===== Input for this task

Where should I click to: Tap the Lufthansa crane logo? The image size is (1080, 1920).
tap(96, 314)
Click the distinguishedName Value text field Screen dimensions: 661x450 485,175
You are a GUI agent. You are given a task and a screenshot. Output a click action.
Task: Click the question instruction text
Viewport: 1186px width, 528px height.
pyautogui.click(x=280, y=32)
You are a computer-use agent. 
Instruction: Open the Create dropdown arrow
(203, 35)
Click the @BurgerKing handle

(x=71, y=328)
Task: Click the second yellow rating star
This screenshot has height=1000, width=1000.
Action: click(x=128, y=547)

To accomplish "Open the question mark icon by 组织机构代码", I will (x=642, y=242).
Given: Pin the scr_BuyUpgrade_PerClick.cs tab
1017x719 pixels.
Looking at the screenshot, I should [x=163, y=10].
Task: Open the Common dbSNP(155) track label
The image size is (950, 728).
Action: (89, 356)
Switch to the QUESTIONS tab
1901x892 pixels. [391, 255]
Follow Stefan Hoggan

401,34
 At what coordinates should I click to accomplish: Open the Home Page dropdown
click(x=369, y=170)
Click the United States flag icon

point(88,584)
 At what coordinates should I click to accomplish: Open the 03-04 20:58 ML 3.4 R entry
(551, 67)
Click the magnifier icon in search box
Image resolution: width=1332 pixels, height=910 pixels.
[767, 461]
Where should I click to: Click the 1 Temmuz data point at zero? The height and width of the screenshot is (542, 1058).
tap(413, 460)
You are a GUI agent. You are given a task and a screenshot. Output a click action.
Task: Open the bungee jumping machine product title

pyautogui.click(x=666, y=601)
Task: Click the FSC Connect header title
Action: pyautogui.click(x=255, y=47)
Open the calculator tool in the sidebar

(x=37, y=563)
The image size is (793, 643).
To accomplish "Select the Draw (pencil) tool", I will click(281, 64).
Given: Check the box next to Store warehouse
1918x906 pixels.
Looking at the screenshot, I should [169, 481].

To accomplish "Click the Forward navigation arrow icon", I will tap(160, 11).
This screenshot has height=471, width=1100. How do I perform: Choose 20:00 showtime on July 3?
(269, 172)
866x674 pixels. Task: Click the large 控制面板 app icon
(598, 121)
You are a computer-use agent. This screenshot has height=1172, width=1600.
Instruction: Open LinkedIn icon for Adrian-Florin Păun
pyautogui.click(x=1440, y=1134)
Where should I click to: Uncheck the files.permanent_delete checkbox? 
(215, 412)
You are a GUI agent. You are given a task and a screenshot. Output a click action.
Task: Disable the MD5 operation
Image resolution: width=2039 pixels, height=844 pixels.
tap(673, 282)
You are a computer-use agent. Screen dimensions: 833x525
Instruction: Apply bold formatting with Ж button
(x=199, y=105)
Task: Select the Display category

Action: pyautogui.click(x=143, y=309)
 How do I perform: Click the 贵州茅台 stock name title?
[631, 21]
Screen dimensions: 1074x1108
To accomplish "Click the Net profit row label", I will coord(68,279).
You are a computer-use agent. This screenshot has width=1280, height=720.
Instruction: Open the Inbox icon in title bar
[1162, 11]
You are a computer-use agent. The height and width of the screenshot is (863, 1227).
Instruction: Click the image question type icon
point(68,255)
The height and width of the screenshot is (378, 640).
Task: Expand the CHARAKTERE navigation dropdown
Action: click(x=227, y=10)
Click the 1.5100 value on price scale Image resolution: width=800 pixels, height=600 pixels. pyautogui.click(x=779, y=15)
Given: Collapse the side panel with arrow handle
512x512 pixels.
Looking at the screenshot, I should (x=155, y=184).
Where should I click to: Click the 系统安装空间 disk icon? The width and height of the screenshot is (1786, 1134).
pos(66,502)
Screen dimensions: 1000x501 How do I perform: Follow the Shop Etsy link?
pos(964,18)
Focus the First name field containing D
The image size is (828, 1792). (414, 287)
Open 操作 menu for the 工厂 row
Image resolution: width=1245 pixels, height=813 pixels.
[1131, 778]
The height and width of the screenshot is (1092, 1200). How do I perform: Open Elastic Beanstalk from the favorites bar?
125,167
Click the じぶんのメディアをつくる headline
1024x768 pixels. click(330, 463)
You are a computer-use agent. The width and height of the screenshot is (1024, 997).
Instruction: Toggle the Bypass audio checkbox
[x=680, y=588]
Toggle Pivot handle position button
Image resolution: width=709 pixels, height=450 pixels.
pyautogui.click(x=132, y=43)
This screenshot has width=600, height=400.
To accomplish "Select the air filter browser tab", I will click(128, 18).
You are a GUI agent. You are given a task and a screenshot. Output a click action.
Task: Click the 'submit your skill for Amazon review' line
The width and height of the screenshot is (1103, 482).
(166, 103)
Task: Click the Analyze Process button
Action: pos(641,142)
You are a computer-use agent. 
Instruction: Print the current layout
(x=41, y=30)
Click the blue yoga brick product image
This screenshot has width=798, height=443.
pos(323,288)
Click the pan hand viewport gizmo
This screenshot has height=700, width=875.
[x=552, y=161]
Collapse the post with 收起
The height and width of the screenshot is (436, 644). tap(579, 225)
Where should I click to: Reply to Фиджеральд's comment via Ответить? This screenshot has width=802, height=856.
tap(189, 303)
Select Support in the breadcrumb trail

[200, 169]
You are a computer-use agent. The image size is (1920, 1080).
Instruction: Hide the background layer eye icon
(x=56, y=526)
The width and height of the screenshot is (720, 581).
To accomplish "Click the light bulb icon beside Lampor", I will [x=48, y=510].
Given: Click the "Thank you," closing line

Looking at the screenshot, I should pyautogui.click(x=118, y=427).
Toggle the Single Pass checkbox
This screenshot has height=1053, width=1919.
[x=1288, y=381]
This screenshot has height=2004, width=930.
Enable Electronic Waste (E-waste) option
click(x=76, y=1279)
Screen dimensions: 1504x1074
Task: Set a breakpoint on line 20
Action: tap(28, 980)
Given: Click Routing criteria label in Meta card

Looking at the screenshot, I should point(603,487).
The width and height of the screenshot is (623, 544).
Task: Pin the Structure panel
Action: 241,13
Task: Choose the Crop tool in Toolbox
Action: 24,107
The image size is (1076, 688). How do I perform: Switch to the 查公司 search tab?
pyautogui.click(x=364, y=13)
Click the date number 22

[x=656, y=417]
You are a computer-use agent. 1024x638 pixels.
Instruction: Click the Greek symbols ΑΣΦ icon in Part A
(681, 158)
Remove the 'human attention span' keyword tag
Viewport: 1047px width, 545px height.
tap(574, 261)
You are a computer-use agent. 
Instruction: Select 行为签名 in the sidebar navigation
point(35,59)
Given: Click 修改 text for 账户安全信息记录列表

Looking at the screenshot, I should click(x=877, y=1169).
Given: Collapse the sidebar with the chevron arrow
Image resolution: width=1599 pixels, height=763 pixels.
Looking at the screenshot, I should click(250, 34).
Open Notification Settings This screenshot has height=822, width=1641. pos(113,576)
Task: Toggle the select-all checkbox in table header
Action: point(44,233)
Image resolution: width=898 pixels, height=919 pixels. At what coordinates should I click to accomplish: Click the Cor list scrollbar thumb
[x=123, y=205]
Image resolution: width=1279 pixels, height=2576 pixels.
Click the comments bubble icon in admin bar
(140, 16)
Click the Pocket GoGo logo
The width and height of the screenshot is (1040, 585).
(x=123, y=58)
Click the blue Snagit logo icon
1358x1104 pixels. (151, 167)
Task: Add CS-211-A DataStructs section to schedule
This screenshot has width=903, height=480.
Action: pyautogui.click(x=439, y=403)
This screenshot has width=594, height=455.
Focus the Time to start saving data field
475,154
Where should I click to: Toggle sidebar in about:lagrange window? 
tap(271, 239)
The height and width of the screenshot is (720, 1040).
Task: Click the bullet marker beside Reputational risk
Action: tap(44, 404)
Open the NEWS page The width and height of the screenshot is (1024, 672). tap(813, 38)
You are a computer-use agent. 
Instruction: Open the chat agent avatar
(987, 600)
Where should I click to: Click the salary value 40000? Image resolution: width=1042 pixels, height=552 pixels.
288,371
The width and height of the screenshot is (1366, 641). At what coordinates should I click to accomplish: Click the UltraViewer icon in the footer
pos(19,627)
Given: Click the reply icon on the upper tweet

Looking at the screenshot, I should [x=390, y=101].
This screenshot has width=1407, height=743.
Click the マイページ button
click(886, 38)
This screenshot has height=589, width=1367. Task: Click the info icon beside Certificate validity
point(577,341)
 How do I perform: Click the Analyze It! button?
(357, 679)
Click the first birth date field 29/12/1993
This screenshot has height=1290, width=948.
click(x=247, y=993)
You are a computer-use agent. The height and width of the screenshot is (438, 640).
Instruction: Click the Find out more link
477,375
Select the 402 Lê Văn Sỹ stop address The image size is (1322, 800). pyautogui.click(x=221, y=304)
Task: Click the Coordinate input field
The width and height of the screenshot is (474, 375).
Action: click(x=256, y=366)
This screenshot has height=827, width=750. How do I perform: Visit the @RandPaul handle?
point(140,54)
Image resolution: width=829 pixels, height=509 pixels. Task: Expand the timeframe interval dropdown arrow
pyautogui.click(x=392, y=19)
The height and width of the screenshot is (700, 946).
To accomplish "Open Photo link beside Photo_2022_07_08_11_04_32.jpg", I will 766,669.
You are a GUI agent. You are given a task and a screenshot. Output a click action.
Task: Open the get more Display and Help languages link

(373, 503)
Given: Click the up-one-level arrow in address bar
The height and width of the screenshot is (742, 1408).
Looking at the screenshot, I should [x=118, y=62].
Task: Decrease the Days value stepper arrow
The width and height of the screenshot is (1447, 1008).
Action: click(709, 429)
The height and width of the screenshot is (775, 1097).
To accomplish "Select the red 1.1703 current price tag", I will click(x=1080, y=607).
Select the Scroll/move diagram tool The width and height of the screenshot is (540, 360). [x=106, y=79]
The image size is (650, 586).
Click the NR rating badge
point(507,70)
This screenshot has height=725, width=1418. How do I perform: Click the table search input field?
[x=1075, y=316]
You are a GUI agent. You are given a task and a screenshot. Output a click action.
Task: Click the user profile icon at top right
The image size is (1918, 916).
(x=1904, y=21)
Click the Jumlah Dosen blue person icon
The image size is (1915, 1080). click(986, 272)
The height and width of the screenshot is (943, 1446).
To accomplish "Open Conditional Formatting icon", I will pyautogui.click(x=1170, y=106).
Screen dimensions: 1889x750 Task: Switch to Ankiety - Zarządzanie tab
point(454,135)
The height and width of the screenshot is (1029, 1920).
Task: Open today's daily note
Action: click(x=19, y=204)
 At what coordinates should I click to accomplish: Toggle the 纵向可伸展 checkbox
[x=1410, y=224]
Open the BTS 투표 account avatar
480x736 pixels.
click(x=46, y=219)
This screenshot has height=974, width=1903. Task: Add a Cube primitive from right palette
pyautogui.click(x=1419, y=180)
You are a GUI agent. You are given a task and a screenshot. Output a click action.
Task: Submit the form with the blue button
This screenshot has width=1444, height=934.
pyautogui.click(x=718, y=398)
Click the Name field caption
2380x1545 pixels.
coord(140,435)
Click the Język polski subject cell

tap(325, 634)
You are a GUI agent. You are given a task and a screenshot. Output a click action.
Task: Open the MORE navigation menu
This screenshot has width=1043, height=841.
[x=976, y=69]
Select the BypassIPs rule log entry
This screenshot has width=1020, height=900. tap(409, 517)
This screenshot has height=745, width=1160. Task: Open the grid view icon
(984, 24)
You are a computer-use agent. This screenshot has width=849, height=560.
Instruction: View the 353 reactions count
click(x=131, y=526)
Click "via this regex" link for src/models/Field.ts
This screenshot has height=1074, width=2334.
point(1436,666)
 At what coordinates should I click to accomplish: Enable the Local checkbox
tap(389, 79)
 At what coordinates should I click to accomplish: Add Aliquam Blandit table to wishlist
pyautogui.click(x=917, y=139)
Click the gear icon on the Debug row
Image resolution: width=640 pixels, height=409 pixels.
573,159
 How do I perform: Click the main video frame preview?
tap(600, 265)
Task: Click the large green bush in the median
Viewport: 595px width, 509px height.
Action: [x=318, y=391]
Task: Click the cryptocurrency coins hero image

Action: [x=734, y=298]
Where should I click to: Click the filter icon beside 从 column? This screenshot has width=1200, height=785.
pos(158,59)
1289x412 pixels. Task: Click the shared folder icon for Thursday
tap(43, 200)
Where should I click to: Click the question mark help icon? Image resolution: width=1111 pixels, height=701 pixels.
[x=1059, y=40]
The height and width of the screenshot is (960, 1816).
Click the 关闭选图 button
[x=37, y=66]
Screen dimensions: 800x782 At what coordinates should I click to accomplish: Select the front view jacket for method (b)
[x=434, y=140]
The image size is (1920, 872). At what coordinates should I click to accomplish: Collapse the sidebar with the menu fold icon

==========

▸ **Problem**
Report the number of lines in the material above that include the string "address". Nothing else belongs in the answer.

▸ **Reply**
2